During his one-year term at the CMA, Day doesn't expect to see the kind of major change in the health-care system that he talks about in conversation. Nor does he assume that, as a spokesman, he will advocate for all of his personal opinions.But there are two themes that will likely dominate his work in the months ahead: the need to eliminate wait times, and the value of moving hospital funding from annual grants to a fee-for-service system. On wait times, Day makes one simple point: When you tally it up, it costs more to have them than it does to clear them up. The longer it takes to get treatment, the more people's conditions deteriorate, and the cost of care goes up. So does the cost to the economy in terms of lost productivity and disability payments. "Our system," Day says, "would actually cost less if we spent money up front and had no waiting."

Day readily admits he has no idea what clearing the lists would ultimately cost. But he argues that having hospitals billing governments based on the services provided will foster rapid change. It will give incentives for hospitals to perform more procedures and clear up backlogs. "This is what's happening in Britain, right now," Day says. "It's doable simply by changing the funding system and introducing market principles into the way hospitals are run." Critics, however, charge that fee-for-service funding results in hospitals "creaming off" the market. It forces them to focus on procedures that create healthy revenues and margins, while steering away from complex or expensive cases.

Even those who see value in the concept in principle offer cautions. "There isn't a magic bullet," says Marc Rochon, CEO of the Toronto Rehabilitation Institute and a vice-president of the board at the Ontario Hospital Association. He worries about how hospitals would maintain their capacity to deliver less common, but no less important, procedures if resources are increasingly directed to common treatments. "Fee-for-service is a reasonable policy option," Rochon says. "But you have to be cautious to align the method of payment with your goals." Day acknowledges those concerns, saying that we can look to existing hybrid systems in place around the world and tailor a solution to meet our needs. Closer to home, government-funded, fee-for-service treatment is already available at a growing number of clinics around the country, and the CIHI reports that Canadians spent $44 billion on private health care in 2006.

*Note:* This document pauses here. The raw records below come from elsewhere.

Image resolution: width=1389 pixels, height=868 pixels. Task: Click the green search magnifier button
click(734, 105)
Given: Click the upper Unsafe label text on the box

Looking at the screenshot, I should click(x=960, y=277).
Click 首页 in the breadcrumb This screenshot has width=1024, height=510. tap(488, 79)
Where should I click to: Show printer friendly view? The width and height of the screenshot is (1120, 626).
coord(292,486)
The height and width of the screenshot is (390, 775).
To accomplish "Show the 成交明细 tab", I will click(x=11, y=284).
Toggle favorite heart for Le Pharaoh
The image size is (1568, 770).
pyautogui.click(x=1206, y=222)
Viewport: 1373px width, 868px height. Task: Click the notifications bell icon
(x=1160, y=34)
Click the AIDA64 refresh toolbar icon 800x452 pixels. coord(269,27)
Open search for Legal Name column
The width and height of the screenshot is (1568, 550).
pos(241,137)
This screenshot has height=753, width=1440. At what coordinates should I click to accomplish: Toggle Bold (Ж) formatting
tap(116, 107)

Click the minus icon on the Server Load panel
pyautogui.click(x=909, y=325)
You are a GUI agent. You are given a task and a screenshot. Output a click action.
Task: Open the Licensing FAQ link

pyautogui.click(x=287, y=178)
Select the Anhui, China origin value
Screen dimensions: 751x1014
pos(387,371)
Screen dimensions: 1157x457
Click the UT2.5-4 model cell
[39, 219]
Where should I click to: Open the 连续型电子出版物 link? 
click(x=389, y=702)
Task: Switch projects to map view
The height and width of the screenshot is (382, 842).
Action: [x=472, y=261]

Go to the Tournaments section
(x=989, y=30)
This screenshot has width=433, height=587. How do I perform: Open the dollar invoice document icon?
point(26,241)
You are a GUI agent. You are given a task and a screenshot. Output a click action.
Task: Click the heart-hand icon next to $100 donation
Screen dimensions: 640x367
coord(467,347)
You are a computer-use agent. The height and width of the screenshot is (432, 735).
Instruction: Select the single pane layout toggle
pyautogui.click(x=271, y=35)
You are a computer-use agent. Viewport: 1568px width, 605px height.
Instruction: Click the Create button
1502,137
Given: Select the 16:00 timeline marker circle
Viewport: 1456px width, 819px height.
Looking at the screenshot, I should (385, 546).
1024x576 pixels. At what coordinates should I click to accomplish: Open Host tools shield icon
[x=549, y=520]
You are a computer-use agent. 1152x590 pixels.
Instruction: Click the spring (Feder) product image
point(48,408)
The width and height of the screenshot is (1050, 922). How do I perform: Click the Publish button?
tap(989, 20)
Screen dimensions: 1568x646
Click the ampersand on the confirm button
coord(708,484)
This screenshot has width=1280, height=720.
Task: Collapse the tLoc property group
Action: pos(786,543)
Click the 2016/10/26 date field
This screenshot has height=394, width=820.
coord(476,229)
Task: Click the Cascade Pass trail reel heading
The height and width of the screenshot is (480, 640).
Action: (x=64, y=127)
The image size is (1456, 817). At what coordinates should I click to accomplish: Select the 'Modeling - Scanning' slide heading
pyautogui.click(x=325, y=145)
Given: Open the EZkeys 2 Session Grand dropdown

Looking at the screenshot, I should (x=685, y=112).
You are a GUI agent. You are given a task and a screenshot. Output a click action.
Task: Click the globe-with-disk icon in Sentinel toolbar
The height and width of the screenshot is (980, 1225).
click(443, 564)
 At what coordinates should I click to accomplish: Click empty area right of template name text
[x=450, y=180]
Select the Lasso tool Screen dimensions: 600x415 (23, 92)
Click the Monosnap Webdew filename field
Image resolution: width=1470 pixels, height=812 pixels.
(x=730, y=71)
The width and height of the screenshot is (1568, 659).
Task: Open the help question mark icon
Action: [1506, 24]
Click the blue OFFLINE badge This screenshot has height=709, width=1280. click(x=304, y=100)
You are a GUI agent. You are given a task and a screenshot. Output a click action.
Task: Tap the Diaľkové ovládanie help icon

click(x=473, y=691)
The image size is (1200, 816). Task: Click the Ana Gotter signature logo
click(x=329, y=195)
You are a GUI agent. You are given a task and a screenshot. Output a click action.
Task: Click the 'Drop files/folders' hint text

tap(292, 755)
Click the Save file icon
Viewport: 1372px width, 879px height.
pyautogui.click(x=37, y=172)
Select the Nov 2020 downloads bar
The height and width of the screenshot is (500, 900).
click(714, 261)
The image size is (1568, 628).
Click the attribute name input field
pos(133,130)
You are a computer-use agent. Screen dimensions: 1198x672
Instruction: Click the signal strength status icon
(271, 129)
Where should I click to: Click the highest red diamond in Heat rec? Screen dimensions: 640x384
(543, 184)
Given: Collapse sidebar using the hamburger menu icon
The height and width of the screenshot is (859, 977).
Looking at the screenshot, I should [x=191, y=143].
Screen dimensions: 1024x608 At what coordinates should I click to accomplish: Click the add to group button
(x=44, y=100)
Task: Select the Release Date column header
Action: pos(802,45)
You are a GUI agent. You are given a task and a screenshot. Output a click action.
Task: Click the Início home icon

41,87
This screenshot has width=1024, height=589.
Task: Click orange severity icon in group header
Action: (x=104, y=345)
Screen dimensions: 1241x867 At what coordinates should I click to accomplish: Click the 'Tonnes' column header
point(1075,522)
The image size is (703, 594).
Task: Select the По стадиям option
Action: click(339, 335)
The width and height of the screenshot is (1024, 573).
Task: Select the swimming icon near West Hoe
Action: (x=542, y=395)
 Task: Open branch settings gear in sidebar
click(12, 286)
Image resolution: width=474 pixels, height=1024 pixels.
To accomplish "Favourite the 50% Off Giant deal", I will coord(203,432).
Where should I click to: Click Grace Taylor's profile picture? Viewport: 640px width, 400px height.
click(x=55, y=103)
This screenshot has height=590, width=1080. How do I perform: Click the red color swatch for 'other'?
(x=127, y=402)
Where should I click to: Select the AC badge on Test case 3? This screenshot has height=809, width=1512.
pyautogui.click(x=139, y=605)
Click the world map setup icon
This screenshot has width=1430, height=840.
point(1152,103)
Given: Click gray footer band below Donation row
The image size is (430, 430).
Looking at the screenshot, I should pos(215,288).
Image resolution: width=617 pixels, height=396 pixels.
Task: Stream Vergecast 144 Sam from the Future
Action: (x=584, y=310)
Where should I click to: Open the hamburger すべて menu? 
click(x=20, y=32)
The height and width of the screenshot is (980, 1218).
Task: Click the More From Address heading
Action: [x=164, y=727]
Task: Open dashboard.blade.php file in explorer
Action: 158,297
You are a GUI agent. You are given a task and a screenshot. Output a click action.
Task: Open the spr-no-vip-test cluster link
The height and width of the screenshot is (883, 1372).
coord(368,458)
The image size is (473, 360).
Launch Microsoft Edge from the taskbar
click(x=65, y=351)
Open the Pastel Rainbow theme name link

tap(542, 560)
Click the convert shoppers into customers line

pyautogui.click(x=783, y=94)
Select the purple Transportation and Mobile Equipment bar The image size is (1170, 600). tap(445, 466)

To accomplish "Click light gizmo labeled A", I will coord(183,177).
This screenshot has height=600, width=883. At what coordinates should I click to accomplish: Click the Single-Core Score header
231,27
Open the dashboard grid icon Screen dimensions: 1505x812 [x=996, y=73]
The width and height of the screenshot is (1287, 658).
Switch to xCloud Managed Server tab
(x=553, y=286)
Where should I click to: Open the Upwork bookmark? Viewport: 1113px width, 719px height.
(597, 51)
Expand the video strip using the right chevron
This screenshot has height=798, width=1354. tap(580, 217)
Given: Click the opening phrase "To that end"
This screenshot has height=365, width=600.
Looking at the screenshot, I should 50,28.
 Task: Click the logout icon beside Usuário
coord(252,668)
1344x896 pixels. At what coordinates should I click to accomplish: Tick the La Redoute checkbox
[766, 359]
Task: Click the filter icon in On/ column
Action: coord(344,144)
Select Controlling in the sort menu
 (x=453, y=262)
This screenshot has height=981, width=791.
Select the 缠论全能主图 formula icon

According to Day, if we eliminated wait times and if Canadians embraced private delivery of public services, this could set the stage for sustainable growth in the national health-care industry. With backlogs cleared and a system that's open to private investment in public services, he says, Canada could become a destination for health care for fee-paying patients from around the world. That would create a whole new revenue stream for the health system entirely outside the tax system. "We could offer services to the so-called medical tourism industry," he says. "Right now, we have Canadians going to India. It could be the other way around. MRIs in hospitals close at seven o'clock at night, when they could be running 24 hours. We're stifling one of the potentially biggest industries that Canada could have." That opportunity, if it exists, may be some years off. Day notes that the current public health system is closely tied to national sentiments and that politicians, in his view, have been reluctant to execute real change in the past decade. On the other hand, Day believes increasing private opportunities in health care is an inevitable part of the future. More and more cases are coming before the courts from people seeking the right to get publicly funded treatment outside the current system. And as those cases are resolved, governments will come under increasing pressure to make fundamental change.

For Day, as president of the CMA and a practising doctor, that's a process he hopes to hasten in the coming months. "What can the CMA achieve in one year?" he asks. "I think it can plant the seed."